Edited on Thu May-20-04 07:26 PM by Lisa
I was thinking of syllogisms, which are set up with premises and conclusions which must be derivable from them. That's what I meant by "logical fallacy" (though the words themselves have different connotations when they're in general as opposed to scientific/philosophical usage).

If the argument's meant to be based on logic, and emotion or faith is used alongside factual points, it's rather like bringing an Uzi to a sword fight (since emotions tend to overwhelm rational explanations). If you're appealing to emotions along with providing adequate support for the conclusion, that's one thing, but if you're substituting emotions for reasoning, it's changing the rules midway through the argument.


So for sure, I agree that it's a legitimate rhetorical technique, but it's not exactly based on formal or informal logic, at least not the way I learned it in school.

This is how one French logician puts it:

"An Appeal to Emotion is a fallacy with the following structure:


Favorable emotions are associated with X.
Therefore, X is true.

This fallacy is committed when someone manipulates peoples' emotions in order to get them to accept a claim as being true. More formally, this sort of "reasoning" involves the substitution of various means of producing strong emotions in place of evidence for a claim."

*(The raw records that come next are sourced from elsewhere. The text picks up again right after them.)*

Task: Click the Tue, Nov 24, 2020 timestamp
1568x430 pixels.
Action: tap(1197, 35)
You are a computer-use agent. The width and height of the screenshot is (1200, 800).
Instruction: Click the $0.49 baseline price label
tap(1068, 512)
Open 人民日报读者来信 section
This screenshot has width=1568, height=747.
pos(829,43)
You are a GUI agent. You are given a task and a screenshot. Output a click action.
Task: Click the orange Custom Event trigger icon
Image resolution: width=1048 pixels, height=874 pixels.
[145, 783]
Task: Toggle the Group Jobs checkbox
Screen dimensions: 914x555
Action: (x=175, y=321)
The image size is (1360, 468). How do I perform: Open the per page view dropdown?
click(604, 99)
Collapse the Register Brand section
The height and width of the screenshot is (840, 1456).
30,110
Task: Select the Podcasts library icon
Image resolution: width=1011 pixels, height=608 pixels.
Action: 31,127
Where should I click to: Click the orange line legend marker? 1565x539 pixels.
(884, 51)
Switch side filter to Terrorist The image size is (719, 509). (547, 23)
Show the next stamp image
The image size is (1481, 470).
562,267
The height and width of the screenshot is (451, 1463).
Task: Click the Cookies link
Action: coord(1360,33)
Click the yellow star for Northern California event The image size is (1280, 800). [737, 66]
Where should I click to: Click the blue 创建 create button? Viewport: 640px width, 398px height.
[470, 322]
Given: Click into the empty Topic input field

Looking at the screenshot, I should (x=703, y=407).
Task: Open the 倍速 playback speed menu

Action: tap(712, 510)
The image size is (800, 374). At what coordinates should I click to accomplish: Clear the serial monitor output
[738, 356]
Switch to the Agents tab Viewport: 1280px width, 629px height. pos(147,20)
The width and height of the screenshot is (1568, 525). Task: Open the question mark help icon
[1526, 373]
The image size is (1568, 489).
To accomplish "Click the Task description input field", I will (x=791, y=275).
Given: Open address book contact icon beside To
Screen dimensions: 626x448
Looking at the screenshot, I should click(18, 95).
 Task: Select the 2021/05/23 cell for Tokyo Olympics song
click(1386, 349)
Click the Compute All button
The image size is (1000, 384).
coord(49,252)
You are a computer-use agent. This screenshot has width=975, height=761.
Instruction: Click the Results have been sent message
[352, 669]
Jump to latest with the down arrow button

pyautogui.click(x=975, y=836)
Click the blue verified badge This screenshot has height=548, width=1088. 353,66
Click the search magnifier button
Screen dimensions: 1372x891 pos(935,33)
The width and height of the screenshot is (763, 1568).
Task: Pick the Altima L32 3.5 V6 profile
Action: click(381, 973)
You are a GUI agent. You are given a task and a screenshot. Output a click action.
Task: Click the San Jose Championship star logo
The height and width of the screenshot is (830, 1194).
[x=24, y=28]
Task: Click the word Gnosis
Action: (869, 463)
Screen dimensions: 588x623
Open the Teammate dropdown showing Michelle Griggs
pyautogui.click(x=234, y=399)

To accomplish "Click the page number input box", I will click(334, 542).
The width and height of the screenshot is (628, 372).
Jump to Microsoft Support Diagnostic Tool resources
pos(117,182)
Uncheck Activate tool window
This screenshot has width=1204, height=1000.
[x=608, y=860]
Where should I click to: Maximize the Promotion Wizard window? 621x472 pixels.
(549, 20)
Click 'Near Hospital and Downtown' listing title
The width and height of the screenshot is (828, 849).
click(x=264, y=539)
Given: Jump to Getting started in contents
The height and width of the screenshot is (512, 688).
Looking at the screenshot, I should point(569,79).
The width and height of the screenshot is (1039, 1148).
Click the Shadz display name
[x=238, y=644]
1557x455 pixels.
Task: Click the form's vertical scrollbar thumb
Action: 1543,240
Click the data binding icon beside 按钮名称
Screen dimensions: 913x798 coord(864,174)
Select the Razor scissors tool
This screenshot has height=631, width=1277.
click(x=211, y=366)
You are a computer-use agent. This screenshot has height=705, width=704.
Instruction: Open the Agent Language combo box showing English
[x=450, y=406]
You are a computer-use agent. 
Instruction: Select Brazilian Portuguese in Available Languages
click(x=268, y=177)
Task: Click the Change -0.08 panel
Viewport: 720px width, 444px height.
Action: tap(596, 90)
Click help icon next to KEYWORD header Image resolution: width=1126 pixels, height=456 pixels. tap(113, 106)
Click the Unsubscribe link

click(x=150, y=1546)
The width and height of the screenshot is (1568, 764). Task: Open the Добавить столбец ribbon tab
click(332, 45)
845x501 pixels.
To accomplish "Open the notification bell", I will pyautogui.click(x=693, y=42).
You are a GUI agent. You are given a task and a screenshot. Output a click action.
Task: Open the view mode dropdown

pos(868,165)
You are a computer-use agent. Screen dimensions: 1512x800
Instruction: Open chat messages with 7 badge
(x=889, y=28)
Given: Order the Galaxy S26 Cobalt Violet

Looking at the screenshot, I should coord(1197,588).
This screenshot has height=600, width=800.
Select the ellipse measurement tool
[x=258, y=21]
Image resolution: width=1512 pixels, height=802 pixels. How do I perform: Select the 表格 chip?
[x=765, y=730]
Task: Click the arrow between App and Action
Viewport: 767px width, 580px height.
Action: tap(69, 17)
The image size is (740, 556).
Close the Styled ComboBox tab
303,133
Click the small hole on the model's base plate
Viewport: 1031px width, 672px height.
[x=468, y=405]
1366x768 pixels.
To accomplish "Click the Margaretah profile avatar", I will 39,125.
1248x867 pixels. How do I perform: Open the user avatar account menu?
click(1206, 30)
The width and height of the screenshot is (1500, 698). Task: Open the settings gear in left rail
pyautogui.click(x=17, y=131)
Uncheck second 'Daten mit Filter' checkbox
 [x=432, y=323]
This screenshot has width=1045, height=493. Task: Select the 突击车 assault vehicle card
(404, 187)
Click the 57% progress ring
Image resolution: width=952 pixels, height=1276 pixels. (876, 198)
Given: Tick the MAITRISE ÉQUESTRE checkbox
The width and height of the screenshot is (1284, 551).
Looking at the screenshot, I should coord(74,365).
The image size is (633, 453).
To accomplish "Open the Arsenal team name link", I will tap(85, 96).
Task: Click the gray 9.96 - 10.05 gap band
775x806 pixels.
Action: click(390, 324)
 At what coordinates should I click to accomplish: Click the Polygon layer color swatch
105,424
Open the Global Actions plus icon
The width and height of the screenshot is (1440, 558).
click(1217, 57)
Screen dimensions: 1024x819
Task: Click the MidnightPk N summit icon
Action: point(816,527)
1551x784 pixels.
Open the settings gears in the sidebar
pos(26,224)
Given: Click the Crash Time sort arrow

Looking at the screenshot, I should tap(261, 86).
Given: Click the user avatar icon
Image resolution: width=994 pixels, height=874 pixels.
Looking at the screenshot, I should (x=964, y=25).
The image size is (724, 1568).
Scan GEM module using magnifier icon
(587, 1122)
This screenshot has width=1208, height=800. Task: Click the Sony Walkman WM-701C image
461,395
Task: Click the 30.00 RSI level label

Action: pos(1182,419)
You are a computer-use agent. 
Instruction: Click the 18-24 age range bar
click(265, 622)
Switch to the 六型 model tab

http://www.nizkor.org/features/fallacies/

p.s. as you say, "a different kind of appeal". Labossiere doesn't seem to approve of emotional appeals (but if he were coming from a formal logic background he might tend to favour the logical approach). I don't have anything against them myself, but if one is promising a logical argument then going for the emotions, it might be construed as inappropriate or taking advantage ... editors of scientific journals, say, tend to discourage that, but it seems to be okay for formal debates these days.


Just to add to your interpretation (which I thought was right on) of Godard's critique -- he's not the first to be concerned that Moore might weaken his own side's credibility by making allegations but not substantiating them adequately (which for some people involves solid factual information rather than things they perceive as rhetorical tricks). Possibly Moore was attempting to win them over with the detailed footnoting in his latest book (something he hasn't done a lot of in the past).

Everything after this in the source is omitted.